» Source:
You are viewing a plain text version of this content. The canonical link for it is here.

Posted to users@solr.apache.org by Peter Tyrrell <PT...@andornot.com> on 2021/06/10 18:57:05 UTC

Approaches to indexing indigenous languages?

I'm quite familiar with indexing English and French languages in Solr, but has anybody got any tips on indexing and querying (Canadian) indigenous First Nations languages? Depending on the language, terms may be written in a syllabic script (https://en.wikipedia.org/wiki/Canadian_Aboriginal_syllabics) or in Americanist phonetic notation (https://en.wikipedia.org/wiki/Americanist_phonetic_notation).


Peter

Peter Tyrrell, MLIS
Lead Developer at Andornot
1-866-266-2525 x706 / ptyrrell@andornot.com

Re: Approaches to indexing indigenous languages?

Posted by Michael Gibney <mi...@michaelgibney.net>.

+1 to ICU, and I'd also be interested in follow-up. In case
transliteration might also be helpful for your case, I took a cursory
glance at the out-of-the-box transliteration ids
(https://github.com/unicode-org/icu/tree/main/icu4c/source/data/translit)
and I don't think there's anything for the scripts you're interested
in (but I also didn't really know what I was looking for, so you may
want to look yourself). If you _do_ find yourself in the position of
wanting transliteration for these scripts and not being able to find
an out-of-the-box impl, I'll also note that I _think_ it may be more
straightforward than one might initially assume to write, load,
register, and employ a custom transliterator rule file. I haven't
actually tried this yet, but the possibility occurred to me in the
course of working on LUCENE-8972 and I thought I'd share the idea.
Feel free to reach out if you decide to try to tackle the custom
transliteration; I have some preliminary ideas about how to proceed
with it.

Michael


On Fri, Jun 11, 2021 at 10:21 AM Alexandre Rafalovitch
<ar...@gmail.com> wrote:
>
> Hi Peter,
>
> This is a fascinating problem. I would not mind seeing a resolved
> solution fed back into the list.
>
> I think your best bet lies in exploring the icu4j library that ships
> with Solr, but needs to be enabled in solrconfig.xml. A little bit is
> explained at https://solr.apache.org/guide/8_8/language-analysis.html#unicode-collation
> and https://solr.apache.org/guide/8_8/charfilterfactories.html#solr-icunormalizer2charfilterfactory
>
> After that, it is basically "the shoulders of the giants". If you are
> trying to trace the true support then ICU4J is the implementation of
> http://site.icu-project.org/ (International Components for Unicode)
> which implements Unicode, which seems to have support for the
> languages you discuss: https://www.unicode.org/charts/#scripts
> (Unified Canadian Aboriginal Syllabics). This seems to imply that word
> and sentence boundaries (which is what I assume you are after) are
> also in Unicode, therefore in ICU, therefore in ICU4j, therefore in
> Solr.
>
> And that brings us back to the valid magical invocation. The specific
> invocation would depend on the exact search issue you are trying to
> resolve and figuring out the language codes/names for your
> languages/locales.

» Prompt:
Continue the Solr mailing-list thread on indexing indigenous languages from the point where it ends. The lines below come from a separate source.

» Supplied information:

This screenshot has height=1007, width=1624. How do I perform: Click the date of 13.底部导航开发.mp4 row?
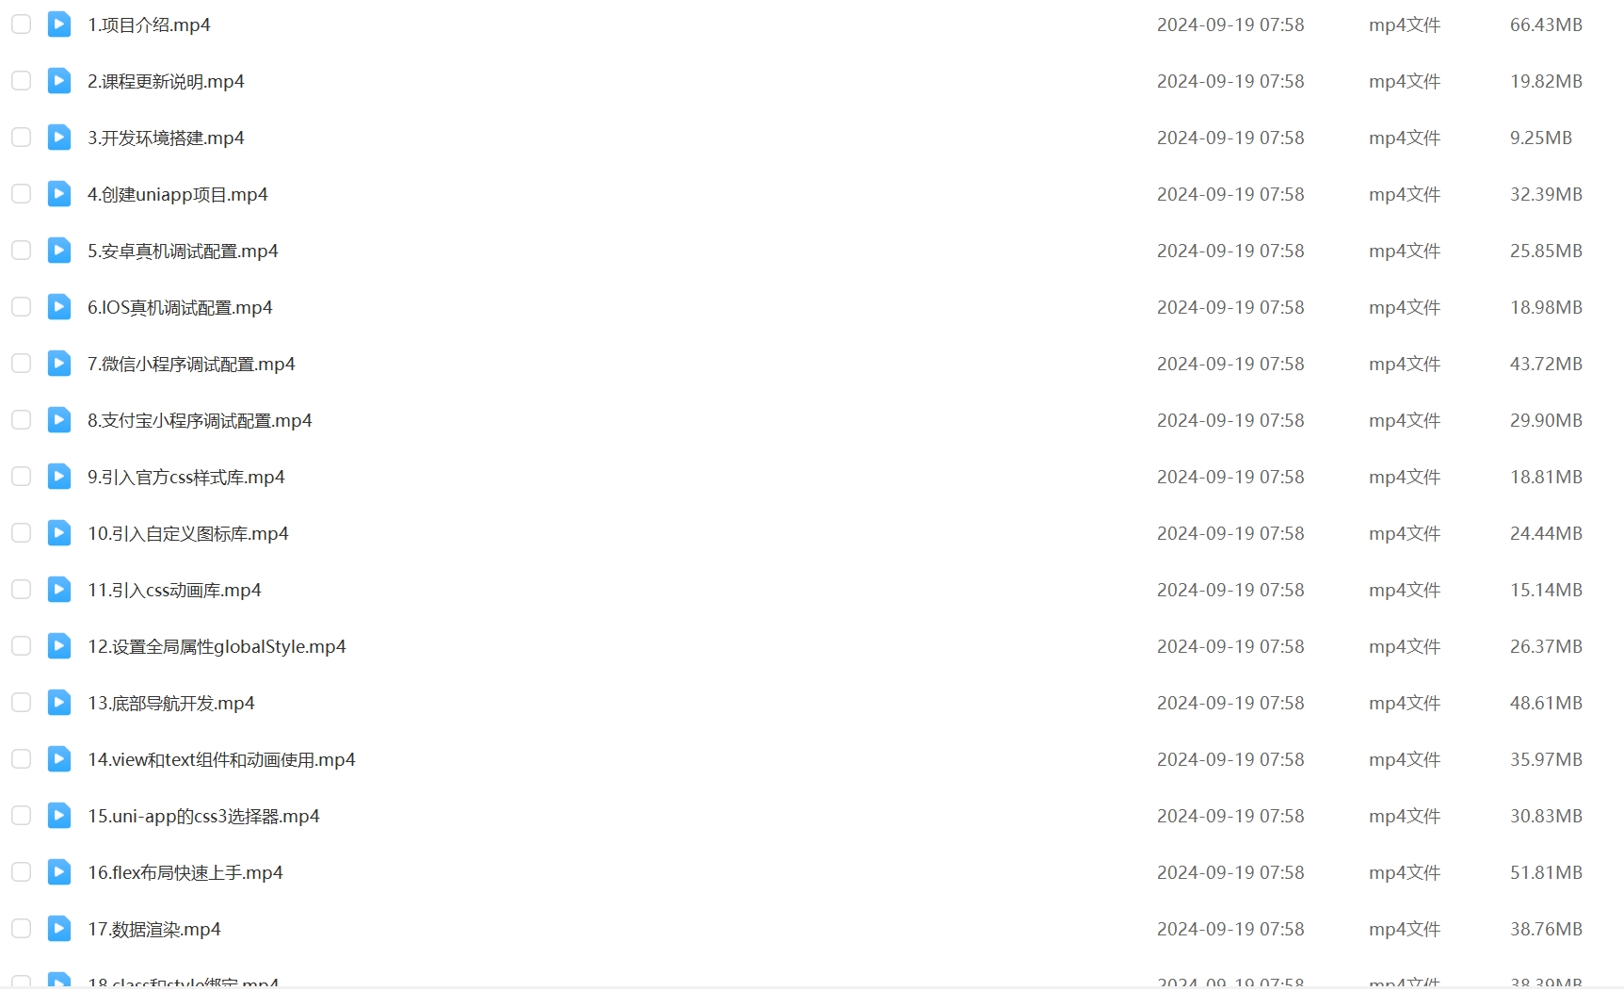pos(1230,703)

» Reply to the task:
>
> I did do a Thai language demo of phonetic search against Thai text.
> Very long time ago, so not a copy/paste, but still relevant. This is
> excerpt from my demo:
> https://github.com/arafalov/solr-thai-test/blob/master/collection1/conf/schema.xml#L34-L55
>
>         <!--
>             During indexing:
>             1) tokenize Thai text with built-in rules+dictionary
>             2) map it to latin characters (with special accents indicating tones
>             3) get rid of tone marks, as nobody uses them
>             4) do some phonetic (BMF) broadening to match possible
> alternative spellings in English
>
>             During querying, we don't want this field type matching
> Thai text on query (BMFF is a little too aggressive for that). So, we
> are doing English-specific query chain
>         -->
>         <fieldType name="thai_english" class="solr.TextField">
>             <analyzer type="index">
>                 <tokenizer class="solr.ICUTokenizerFactory"/>
>                 <filter class="solr.ICUTransformFilterFactory"
> id="Thai-Latin" />
>                 <filter class="solr.ICUTransformFilterFactory"
> id="NFD; [:Nonspacing Mark:] Remove; NFC" />
>                 <filter class="solr.BeiderMorseFilterFactory" />
>             </analyzer>
>             <analyzer type="query">
>                 <tokenizer class="solr.StandardTokenizerFactory" />
>                 <filter class="solr.LowerCaseFilterFactory" />
>                 <filter class="solr.BeiderMorseFilterFactory" />
>             </analyzer>
>         </fieldType>
>
> Hope this helps,
>     Alex.
> P.s. If you progress but still get stuck, feel free to reach out
> directly as well. I am in Montreal, the questions resonated with me.
>
> On Thu, 10 Jun 2021 at 15:38, Peter Tyrrell <PT...@andornot.com> wrote:
> >
> > I'm quite familiar with indexing English and French languages in Solr, but has anybody got any tips on indexing and querying (Canadian) indigenous First Nations languages? Depending on the language, terms may be written in a syllabic script (https://en.wikipedia.org/wiki/Canadian_Aboriginal_syllabics) or in Americanist phonetic notation (https://en.wikipedia.org/wiki/Americanist_phonetic_notation).
> >
> >
> > Peter
> >
> > Peter Tyrrell, MLIS
> > Lead Developer at Andornot
> > 1-866-266-2525 x706 / ptyrrell@andornot.com
> >

Re: Approaches to indexing indigenous languages?

Posted by Alexandre Rafalovitch <ar...@gmail.com>.

Hi Peter,

This is a fascinating problem. I would not mind seeing a resolved
solution fed back into the list.

I think your best bet lies in exploring the icu4j library that ships
with Solr, but needs to be enabled in solrconfig.xml. A little bit is
explained at https://solr.apache.org/guide/8_8/language-analysis.html#unicode-collation
and https://solr.apache.org/guide/8_8/charfilterfactories.html#solr-icunormalizer2charfilterfactory

After that, it is basically "the shoulders of the giants". If you are
trying to trace the true support then ICU4J is the implementation of
http://site.icu-project.org/ (International Components for Unicode)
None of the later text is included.